Take the lines from the one with "The width and height of the screenshot is (1920, 1078)." to the end of the listing, both ends included, and quote them exactly, leaving pictures out.

Data provided section start

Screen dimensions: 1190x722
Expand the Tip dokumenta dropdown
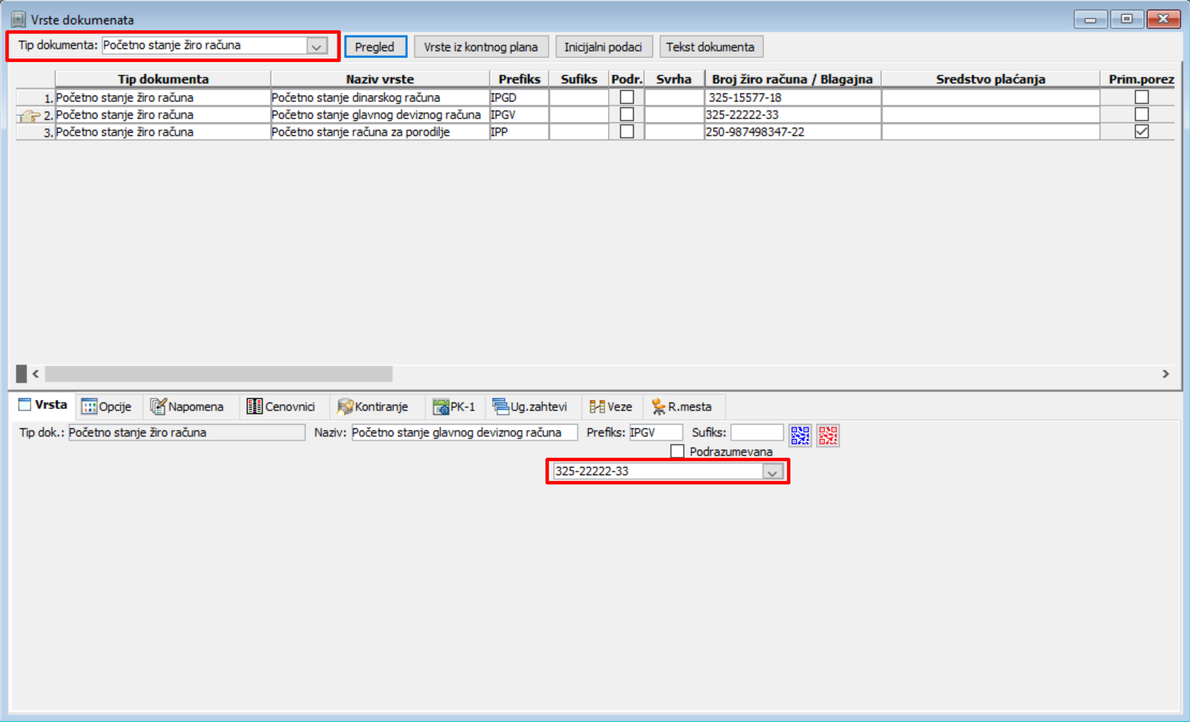pyautogui.click(x=316, y=46)
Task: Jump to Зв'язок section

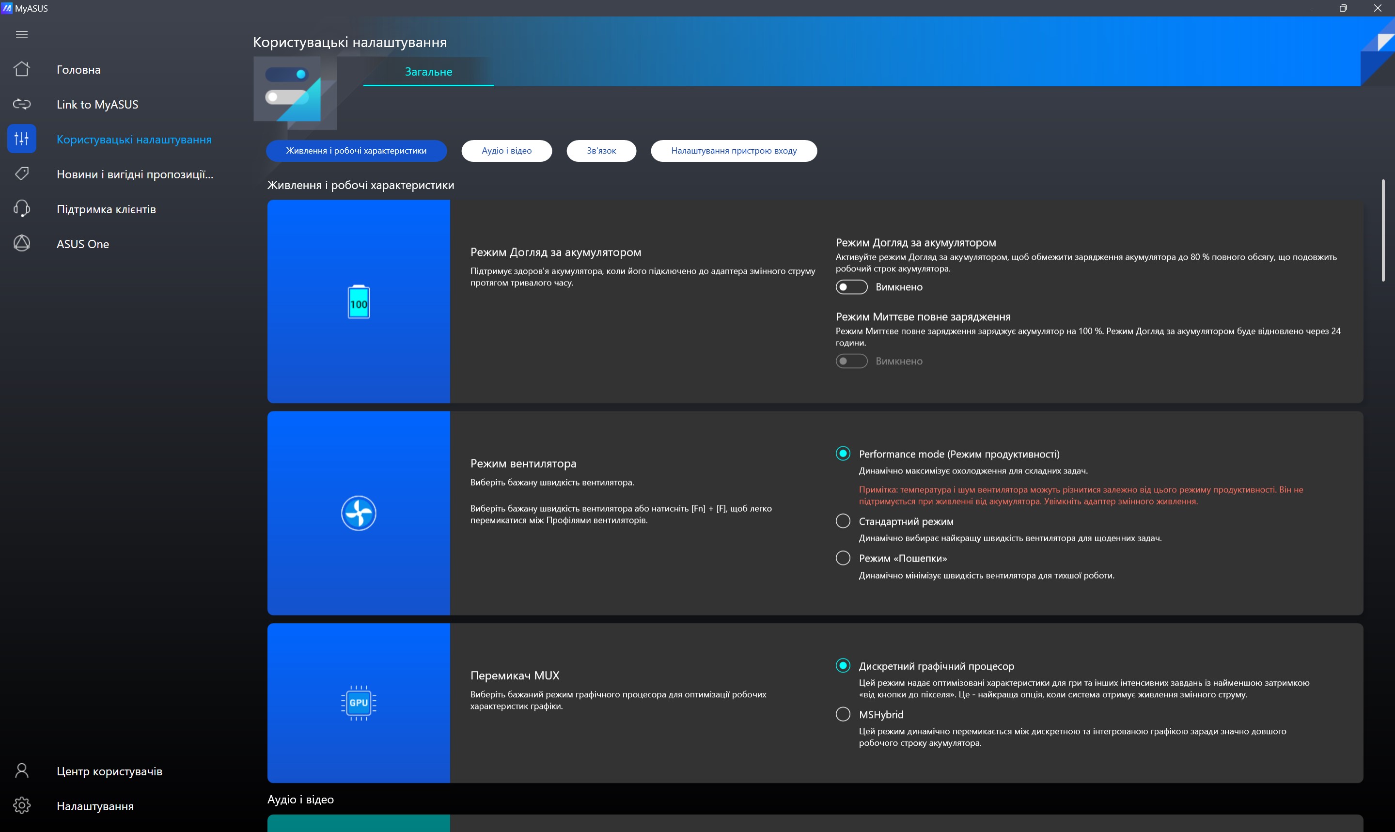Action: coord(601,151)
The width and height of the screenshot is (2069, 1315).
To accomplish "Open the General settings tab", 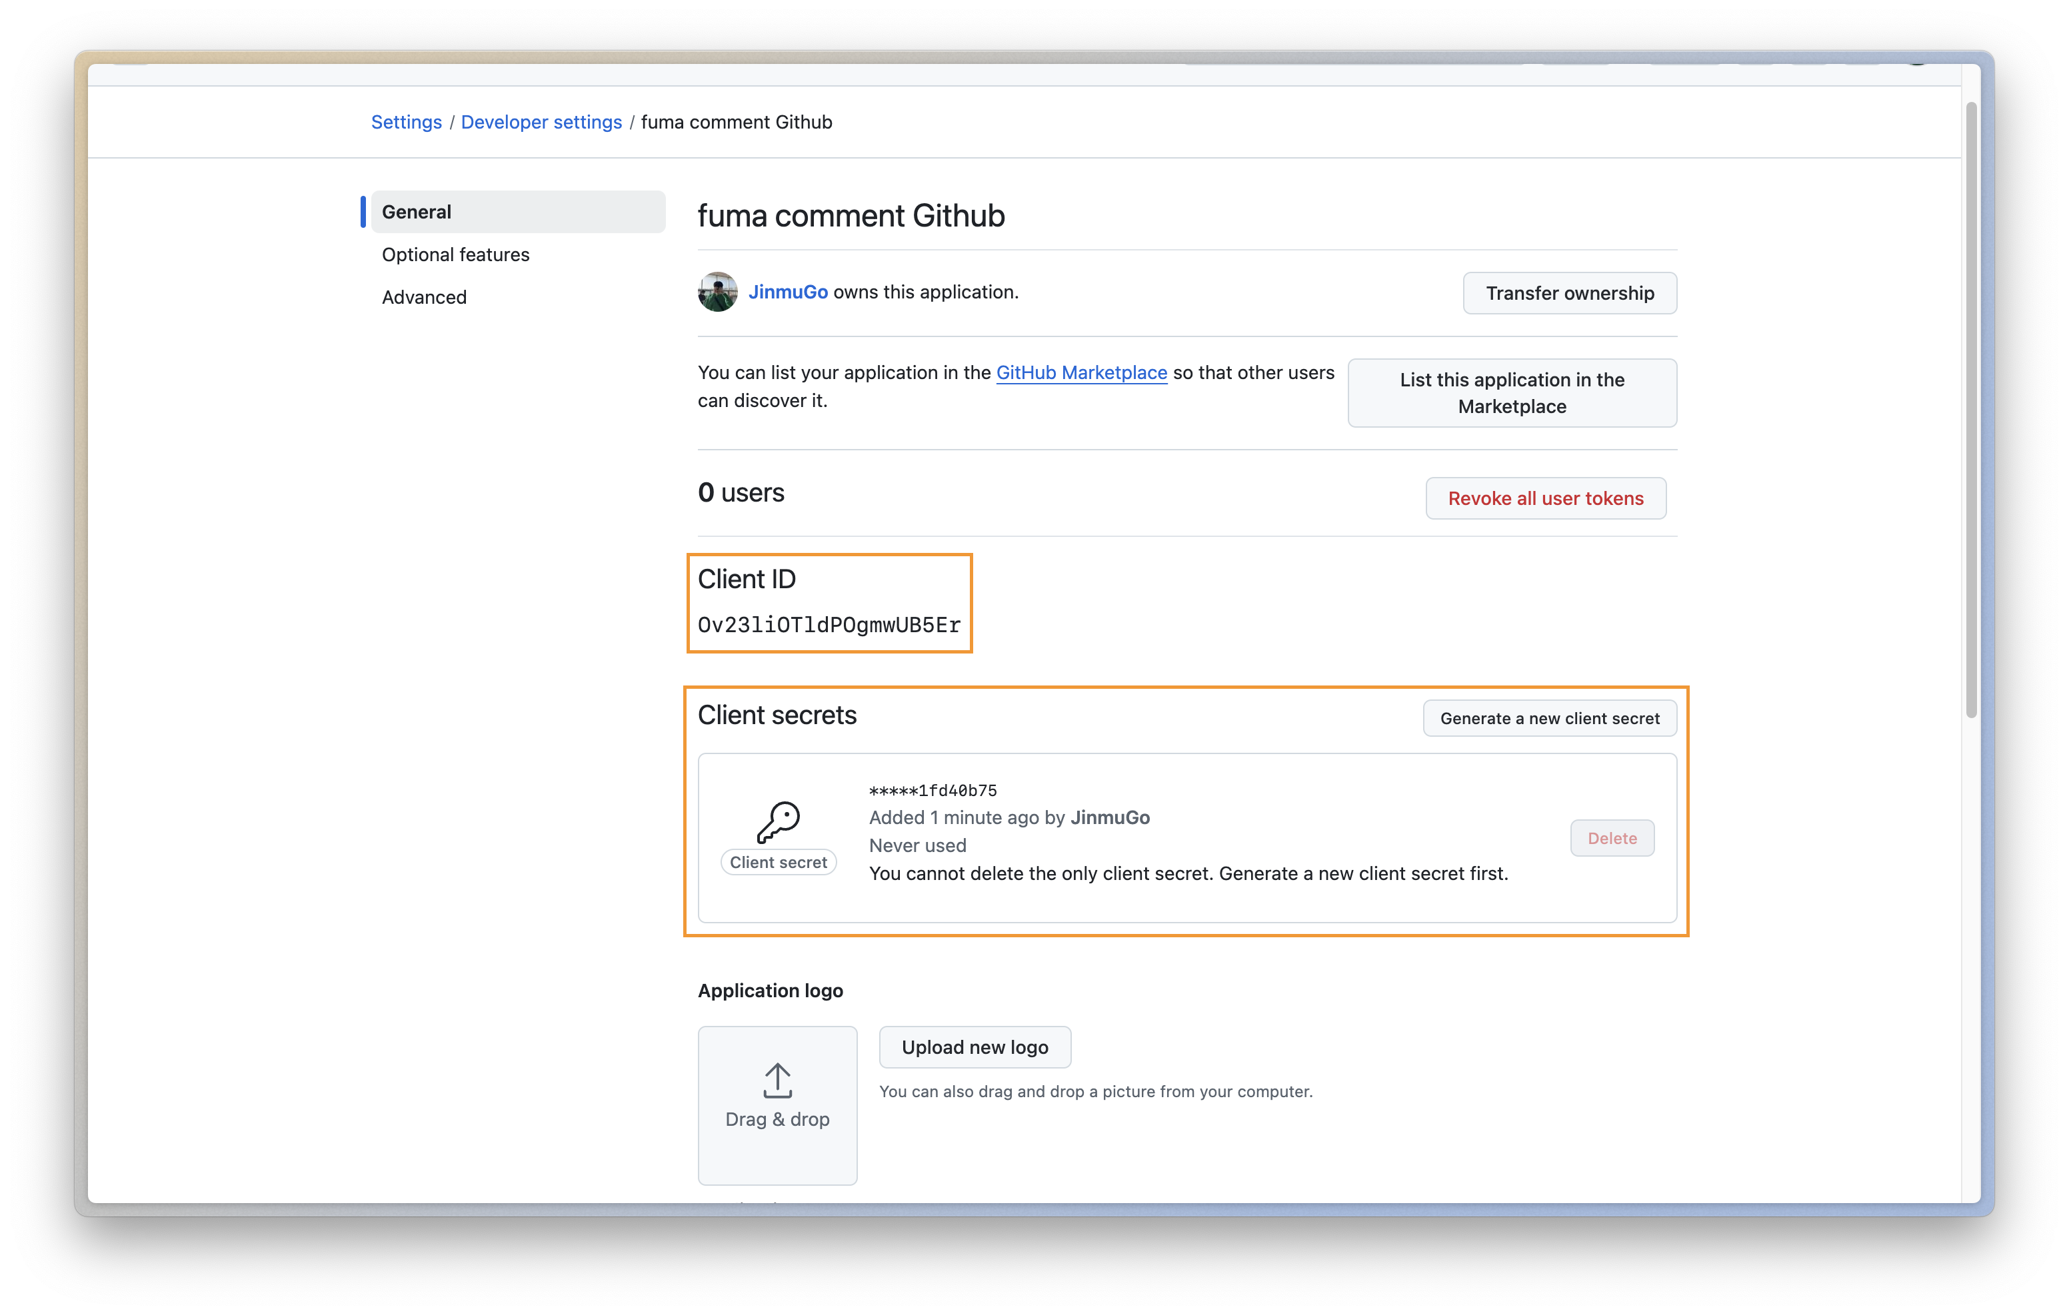I will click(517, 212).
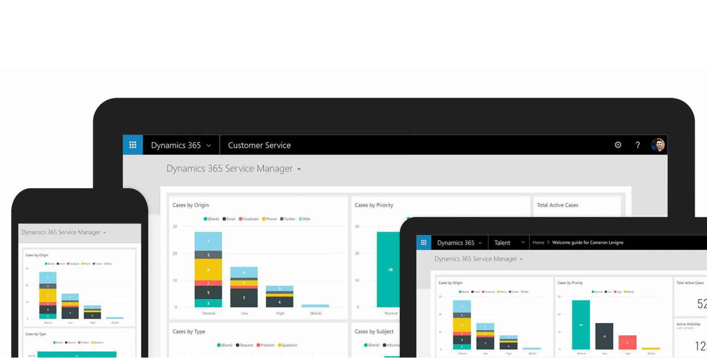
Task: Click the Home breadcrumb on the tablet
Action: 538,243
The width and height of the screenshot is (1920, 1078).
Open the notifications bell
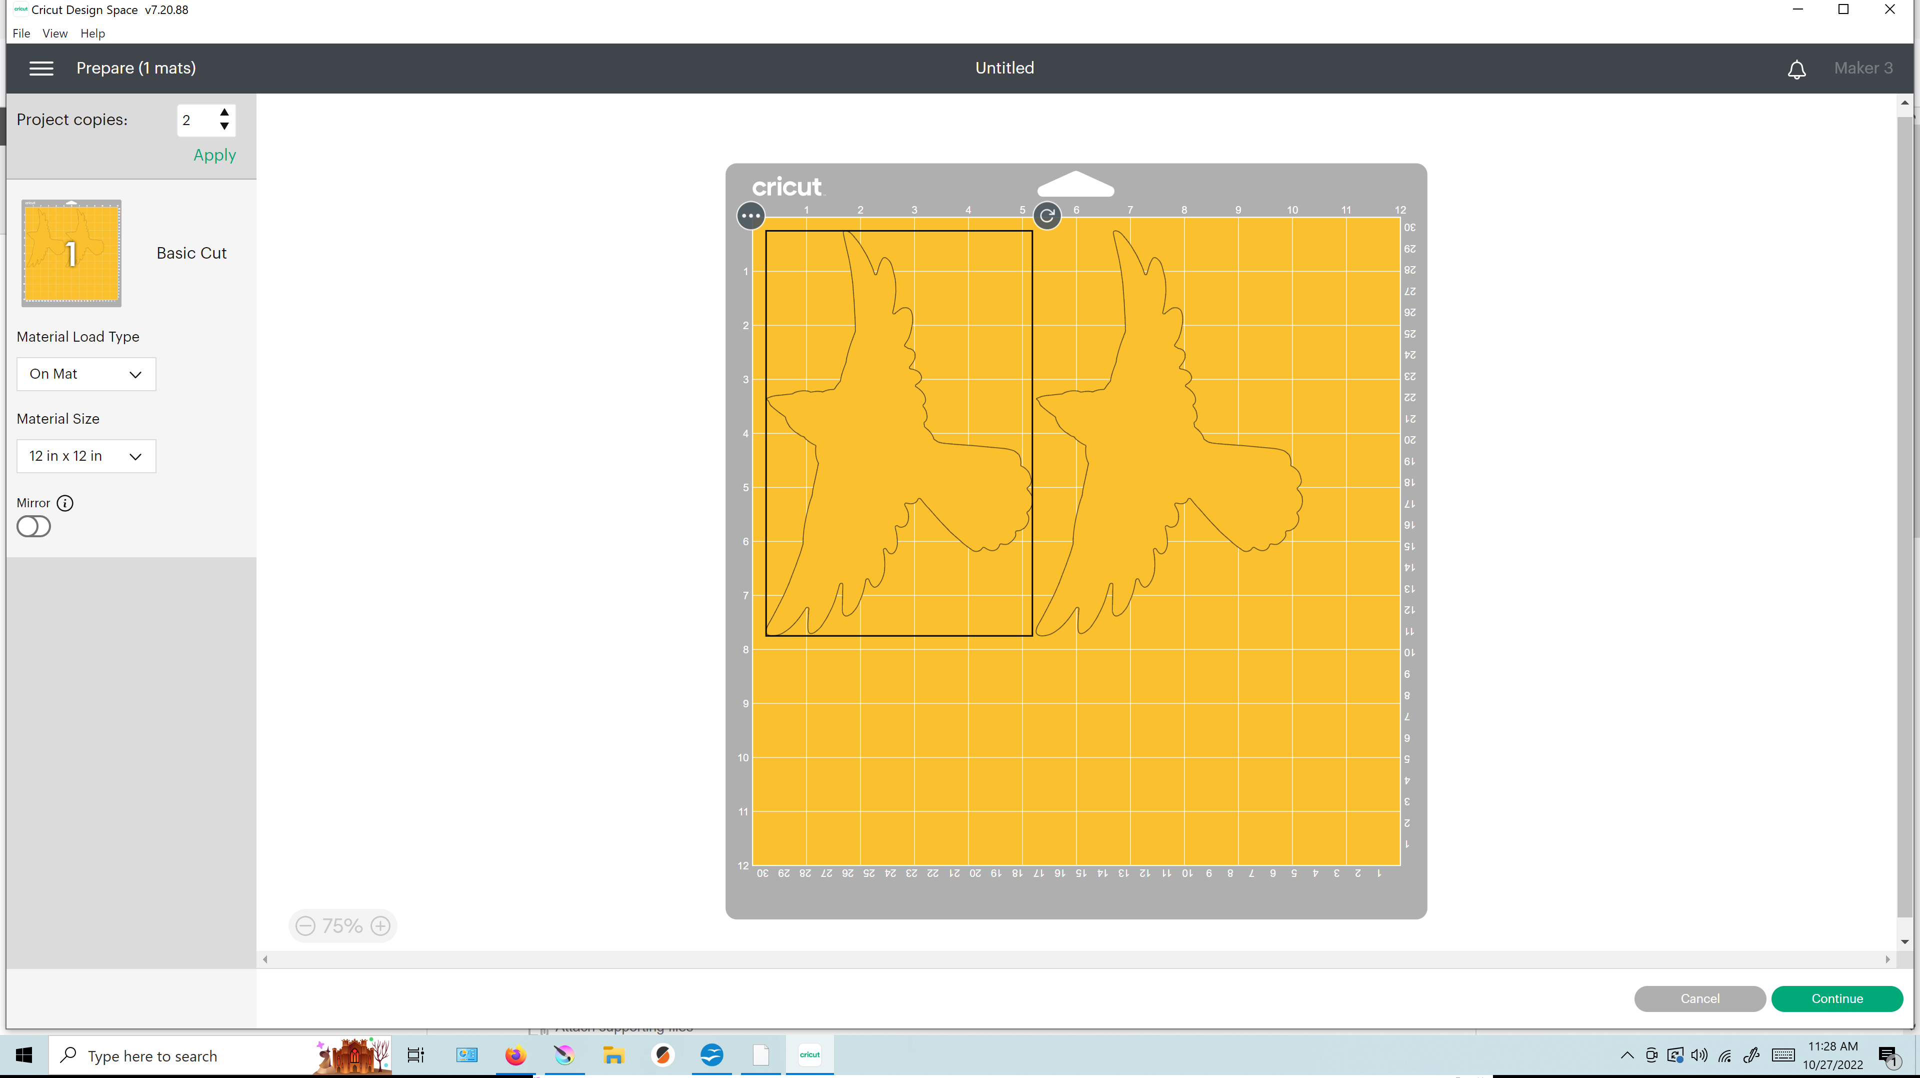pos(1797,69)
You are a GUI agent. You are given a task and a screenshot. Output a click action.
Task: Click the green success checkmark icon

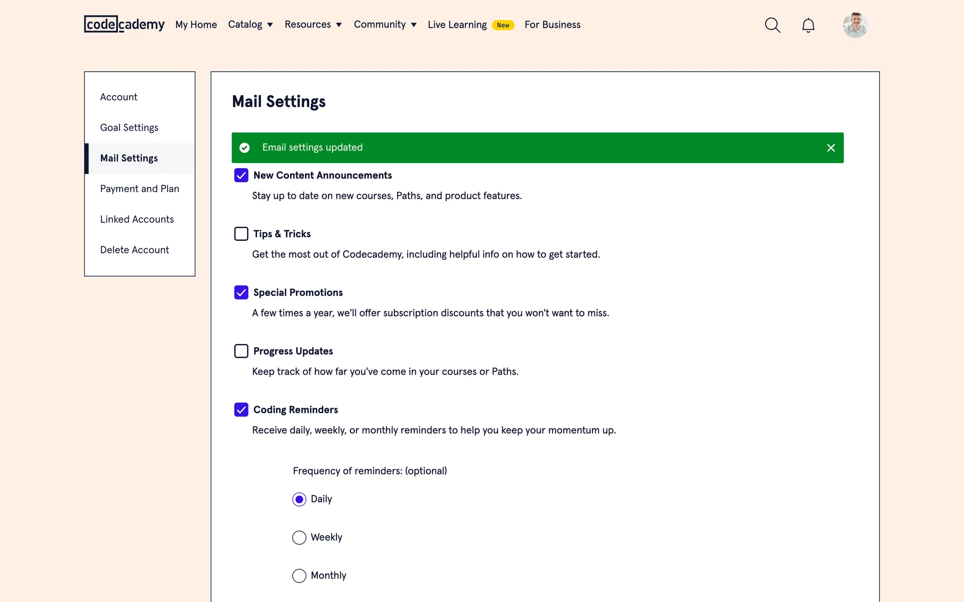[x=245, y=147]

Data provided section end

**Answer space:**
The width and height of the screenshot is (1920, 1078).
Open the notifications bell
pos(1797,69)
You are a GUI agent. You are given a task and a screenshot. Output a click action.
Task: Click the green success checkmark icon

[x=245, y=147]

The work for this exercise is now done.